Almir Pazzianotto Pinto
DEU NO CORREIO BRAZILIENSE
O ano principia sob duplo impacto: o da recessão mundial, da qual o Brasil não se descolou, e o das administrações municipais, renovadas no dia 1º. Quanto à crise, é recomendável deixar que os fatos falem por si, tantos têm sido os desencontros de opiniões entre economistas, jornalistas, empresários e políticos. Como de hábito, os maiores sacrifícios serão descarregados sobre as classes trabalhadoras. Os nossos assalariados permanecem órfãos de efetiva proteção, pois a única fórmula encontrada na CLT, para ocasiões como essa, determina demissões em massa após ilusório período de férias coletivas.
A renovação das administrações municipais, por sua vez, confirma o que já se esperava. A partir dos discursos de posse, podemos nos pôr de acordo em que nada mudou. Na primeira “fala do trono”, os prefeitos se queixaram de que os cofres foram encontrados vazios e as gavetas cheias — mas de dívidas e projetos inconclusos. São discursos elaborados a título de preparação do espírito popular para o esquecimento das famosas propostas de campanha. Afinal, como registrou Napoleão Bonaparte, promessas de políticos somente comprometem quem as ouve.
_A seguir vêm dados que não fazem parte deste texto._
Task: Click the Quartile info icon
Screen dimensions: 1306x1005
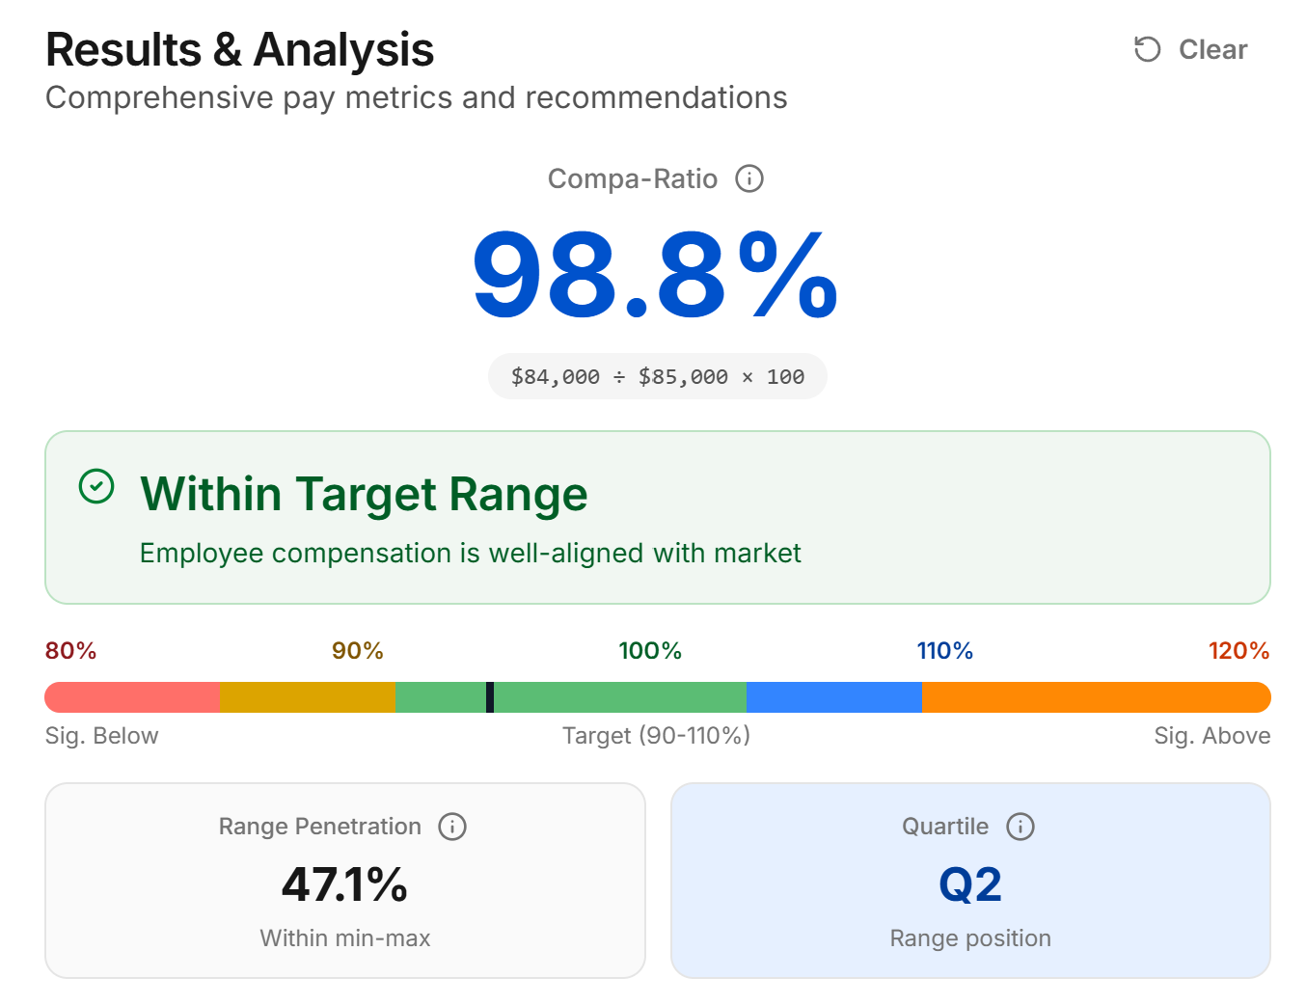Action: 1020,827
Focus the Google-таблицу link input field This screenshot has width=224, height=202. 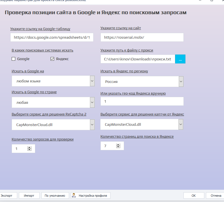coord(52,37)
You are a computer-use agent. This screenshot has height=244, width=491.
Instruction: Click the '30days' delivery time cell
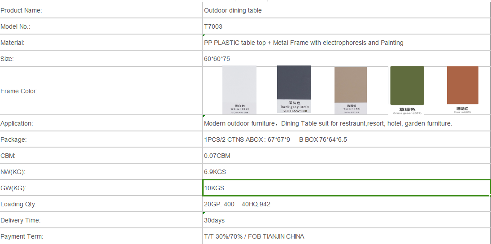(x=346, y=220)
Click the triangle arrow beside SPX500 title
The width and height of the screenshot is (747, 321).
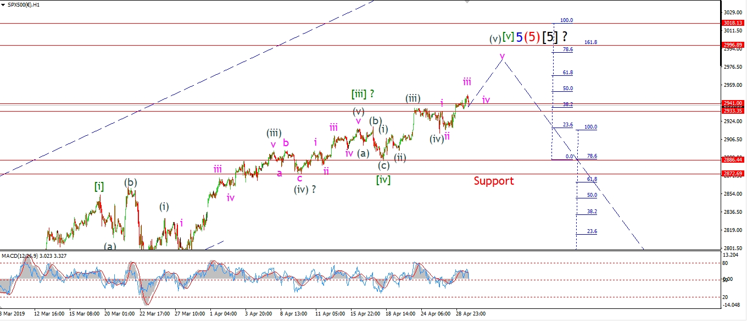point(3,4)
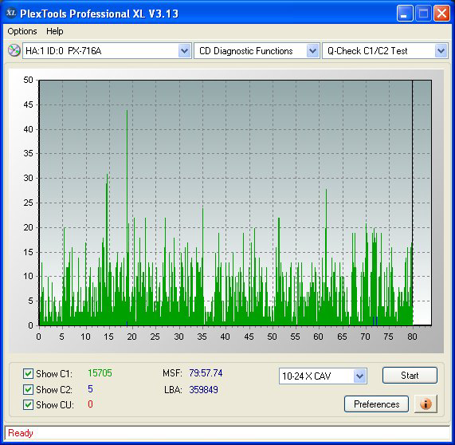455x445 pixels.
Task: Uncheck the Show C1 checkbox
Action: coord(28,373)
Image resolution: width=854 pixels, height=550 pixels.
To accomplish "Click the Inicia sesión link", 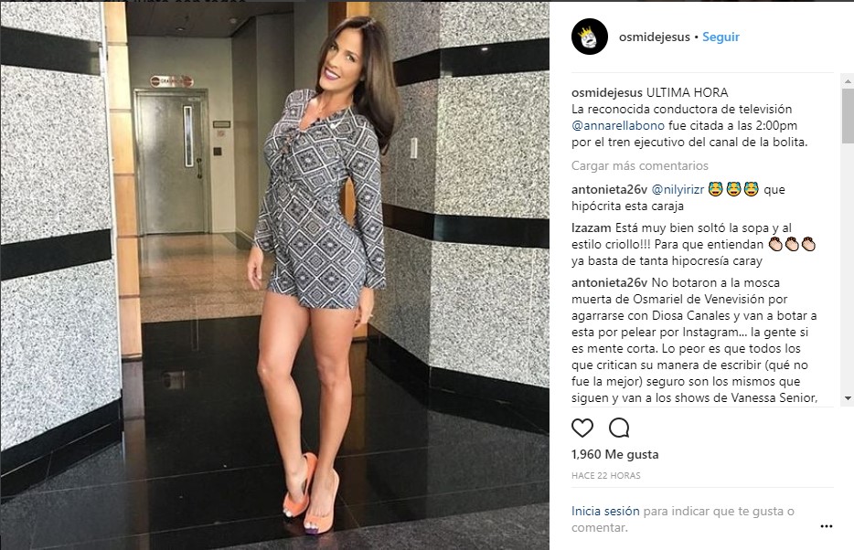I will (605, 512).
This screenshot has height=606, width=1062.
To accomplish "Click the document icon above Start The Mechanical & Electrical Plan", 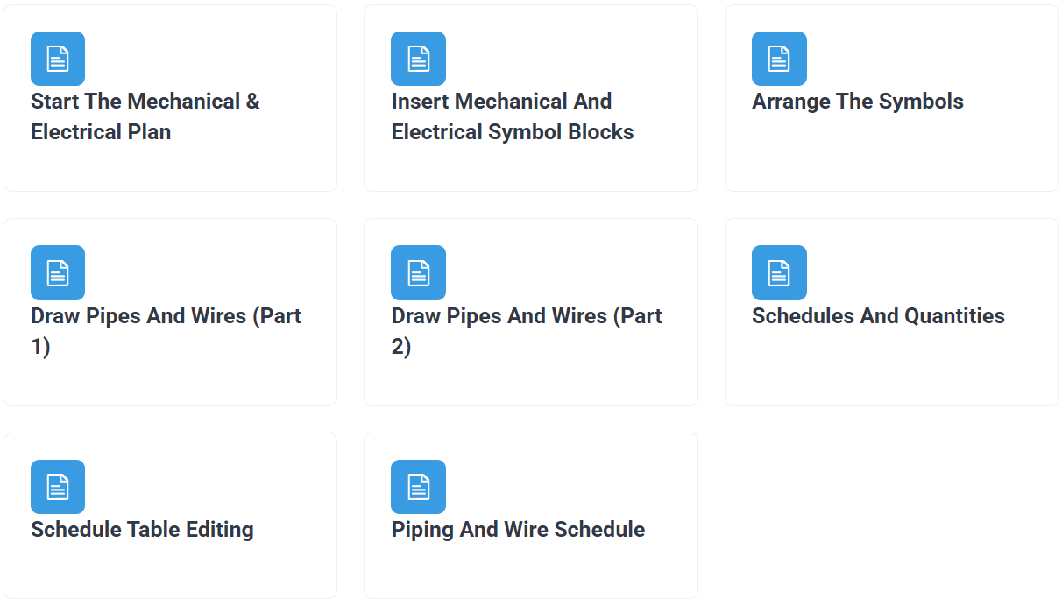I will point(58,59).
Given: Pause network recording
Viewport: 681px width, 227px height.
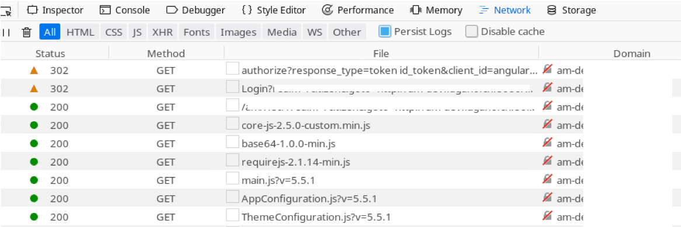Looking at the screenshot, I should click(6, 32).
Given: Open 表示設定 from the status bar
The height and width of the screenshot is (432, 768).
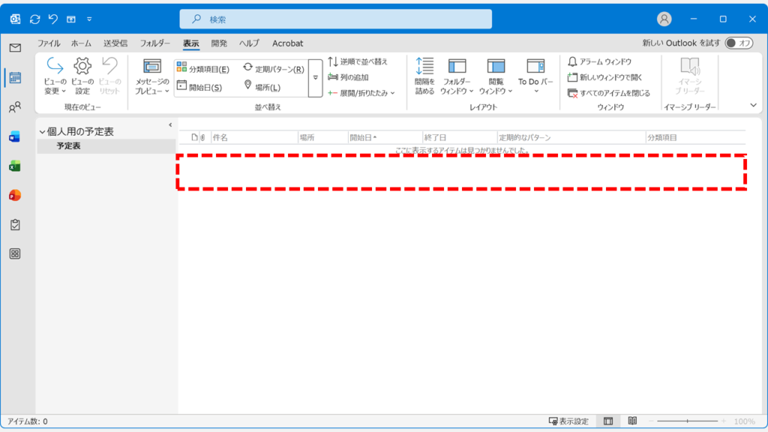Looking at the screenshot, I should [x=568, y=421].
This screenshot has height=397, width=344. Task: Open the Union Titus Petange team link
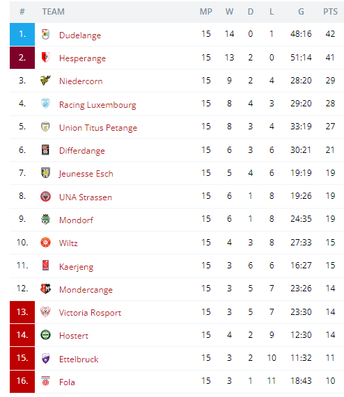(98, 128)
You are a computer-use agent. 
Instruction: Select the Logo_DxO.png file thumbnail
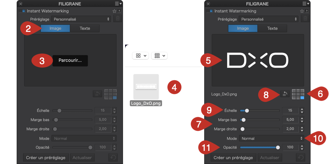coord(146,87)
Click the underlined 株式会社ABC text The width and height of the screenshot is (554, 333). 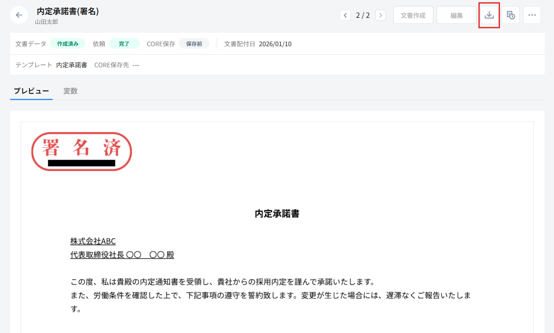(93, 241)

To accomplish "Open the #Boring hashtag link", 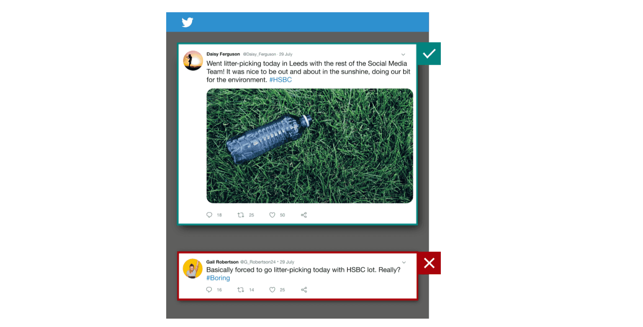I will (x=218, y=278).

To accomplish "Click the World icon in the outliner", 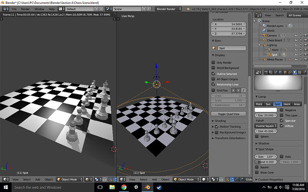I will click(263, 30).
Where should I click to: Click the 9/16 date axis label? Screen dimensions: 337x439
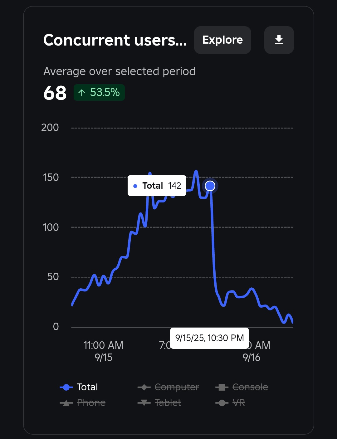pyautogui.click(x=251, y=358)
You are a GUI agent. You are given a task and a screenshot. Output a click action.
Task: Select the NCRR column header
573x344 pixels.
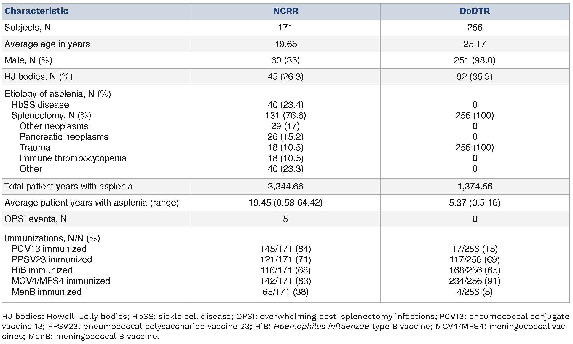click(285, 11)
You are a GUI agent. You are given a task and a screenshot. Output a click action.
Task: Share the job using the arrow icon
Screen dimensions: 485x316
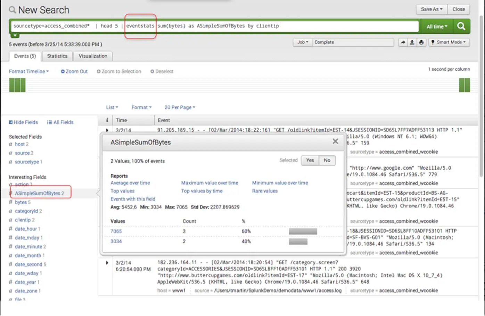tap(403, 42)
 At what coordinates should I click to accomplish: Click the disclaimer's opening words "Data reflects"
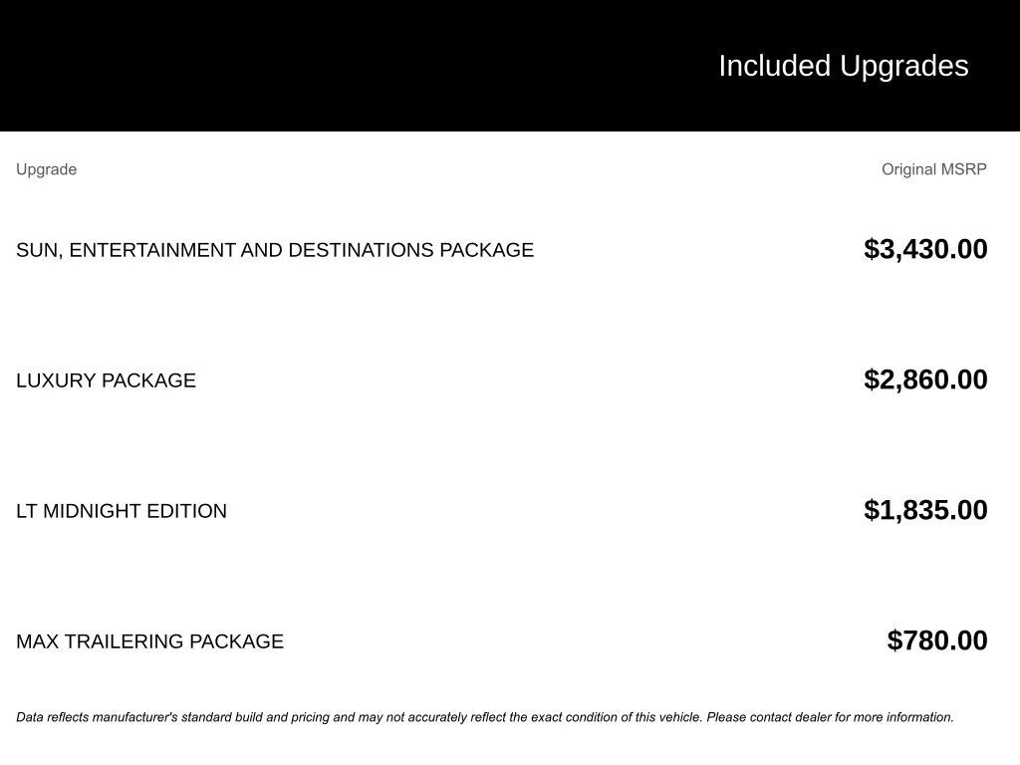52,717
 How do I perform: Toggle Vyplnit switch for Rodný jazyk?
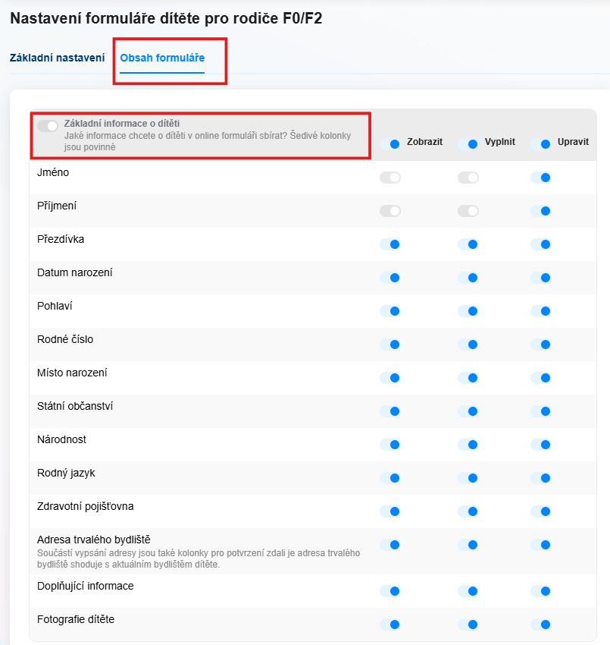coord(468,478)
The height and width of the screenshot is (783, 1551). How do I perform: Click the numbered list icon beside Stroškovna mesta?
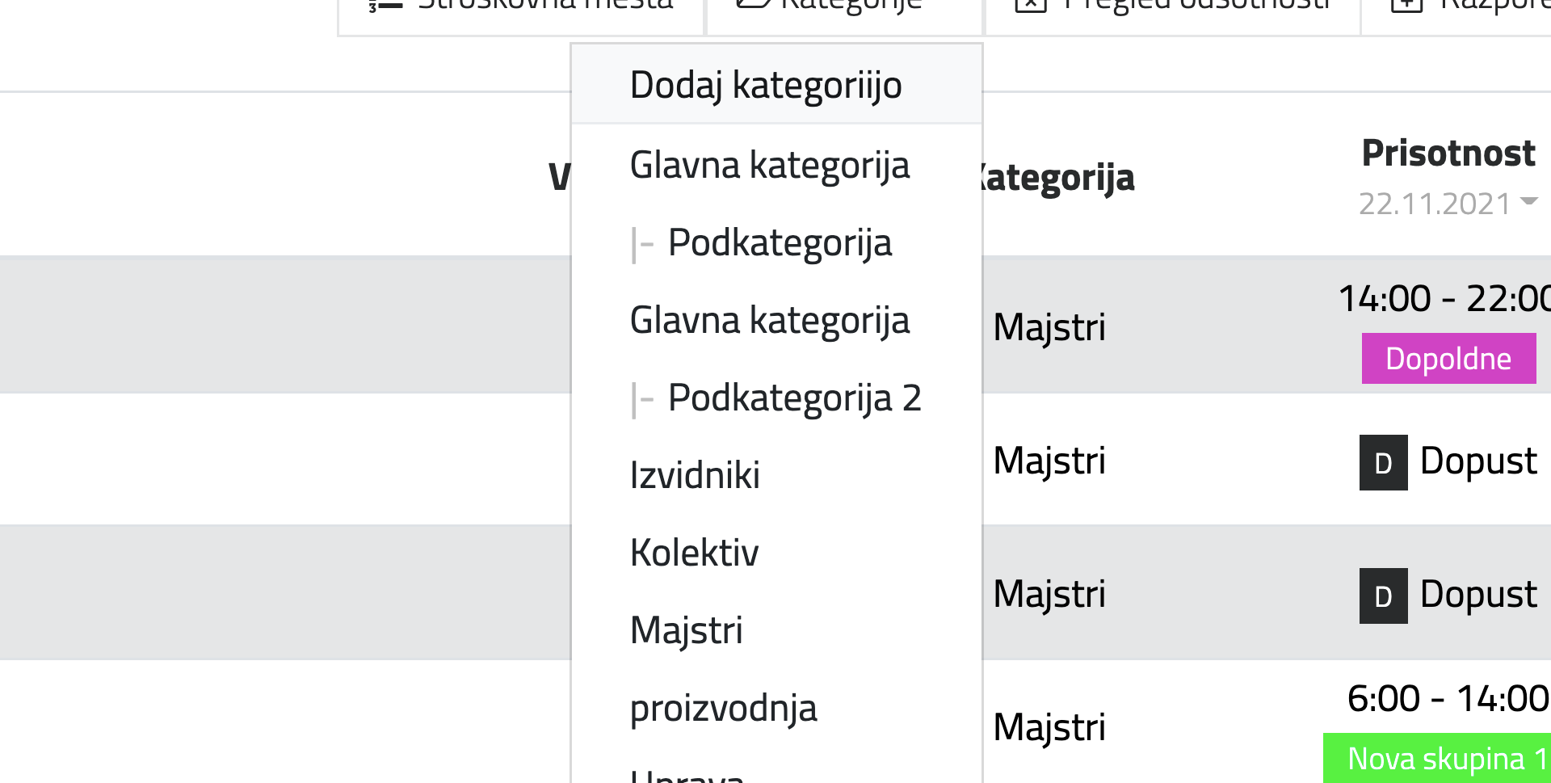(385, 5)

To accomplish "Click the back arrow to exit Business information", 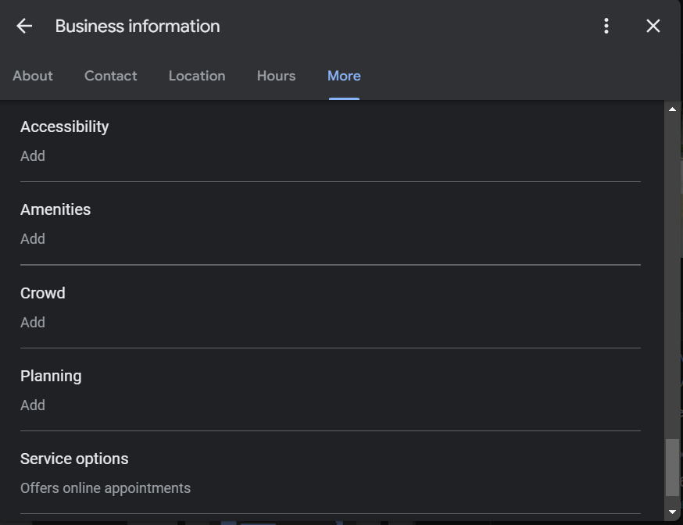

O que não se nota é a conjugação dos dois fatos, a crise e a tomada de posição responsável diante dos gigantescos desafios que haverão de enfrentar. Poucos prefeitos mostraram-se dispostos a cortar despesas. Pelo contrário, a tendência, mandato após mandato, consiste na ampliação do número de secretarias e na multiplicação dos cargos comissionados destinados a parentes, amigos, companheiros e membros da base de sustentação política, construída sobre os alicerces da imoralidade e da corrupção.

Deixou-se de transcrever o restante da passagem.